Le mythe du "sentiment anti-Français"
Par Roger Esso-Evina
Le club de Mediapart
« Reprendre le contrôle du récit sur l’Afrique », telle est désormais la bataille que la France, en désespoir de cause, livre sur l’autre versant d’« une guerre qui ne dit pas son nom » : la guerre informationnelle.
LE MYTHE DU « SENTIMENT ANTI-FRANÇAIS » (2/3)
Point n’est besoin des Russes ou des « néo-panafricanistes » pour souffler sur les braises du « sentiment anti-français ». Le comportement du premier des Français, à lui tout seul, suffit à l’attiser. Il faut dire qu’en matière de politique africaine de la France, Emmanuel Macron est entré dans cette affaire comme un éléphant dans un magasin de porcelaine. Sa « convocation », le 4 décembre 2019, des chefs d’Etat des pays du G5-Sahel au sommet de Pau est un modèle du genre « disruptif » qu’il affectionne et dans lequel il excelle[i]. C’est sur le mode de l’injonction publique qu’il s’est adressé à ses « pairs » africains, tous ou presque de la génération de son père. Le ton est comminatoire : la condescendance, l’arrogance, le paternalisme autoritaire, rien de la panoplie comportementale de celui que de nombreux observateurs présentent comme « un gamin »[ii] n’est épargné à des séniors qu’il tient à tort ou à raison pour ses « obligés ». L’humiliation publique qu’il leur inflige va soulever à travers les pays du G5-Sahel et au-delà, un tollé qui aura le don de fédérer pouvoirs et oppositions, hommes de culture et hommes de la rue, dans une sorte d’union sacrée contre ce qui sera vécu comme une insulte à l’endroit de leurs Etats et un mépris absolu à l’égard des africains.
Le fond de l’affaire ? La contestation africaine de la présence militaire française en Afrique, qui, on l’a vu, est déchiffrée dans l’hexagone comme une manifestation du « sentiment antifrançais » : "Je ne peux ni ne veux avoir des soldats français sur quelque sol du Sahel que ce soit alors que l'ambiguïté persiste à l'égard des mouvements antifrançais parfois portés par des responsables politiques". Ainsi parlait Emmanuel Macron lors de sa conférence de presse du 4 décembre 2019, en marge du sommet de l'Otan. Mais au juste, que pointe cette contestation africaine ? L’inefficacité et l’illégitimité de la présence de l’armée française qui remettent au goût du jour la pertinence de la question que posait en son temps Raphaël Granvaud : « Que fait (encore) l’armée française en Afrique ? »[iii]

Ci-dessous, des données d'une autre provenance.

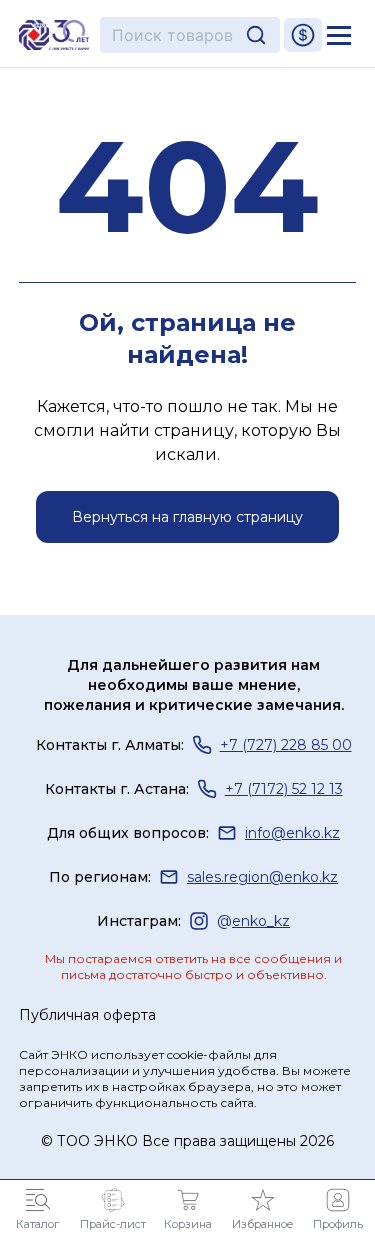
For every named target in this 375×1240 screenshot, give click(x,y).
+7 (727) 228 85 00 (286, 745)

Le 19 mai 2017, lors de sa visite aux troupes françaises stationnées à Gao, au nord du Mali, Emmanuel Macron déclarait à la presse : « L’opération Barkhane ne s’arrêtera que lorsque les terroristes seront éradiqués dans la région, et la souveraineté pleine et entière des Etats rétablies »[iv]. Rendu à l’heure du bilan, à presque dix ans d’intervalle, force est de constater que, l’opération Barkhane s’achevant, les « terroristes » seront plus nombreux que jamais, faisant la loi sur des pans entiers des territoires qui échappent toujours au contrôle des forces gouvernementales des Etats du Sahel. Par le menu, le journaliste Rémi Carayol relate dans son dernier ouvrage[v] ce qui s’apparente à la « chronique d’un échec annoncé ». Il n’est du reste pas un observateur averti qui ne se soit rendu à cette évidence : « L’échec de la France en Afrique n’est pas une illusion d’optique, mais bien un échec complet ! »[vi] Au demeurant, les vues convergent quant à considérer que la défaite essuyée sur le plan militaire par la France en Afrique pose fondamentalement la question de la pertinence de sa politique africaine ; étant entendu que « l'armée française est l'un des principaux instruments au service d’une politique qui vise au maintien de l’ordre néocolonial mis en place à partir des années 1960 »[vii]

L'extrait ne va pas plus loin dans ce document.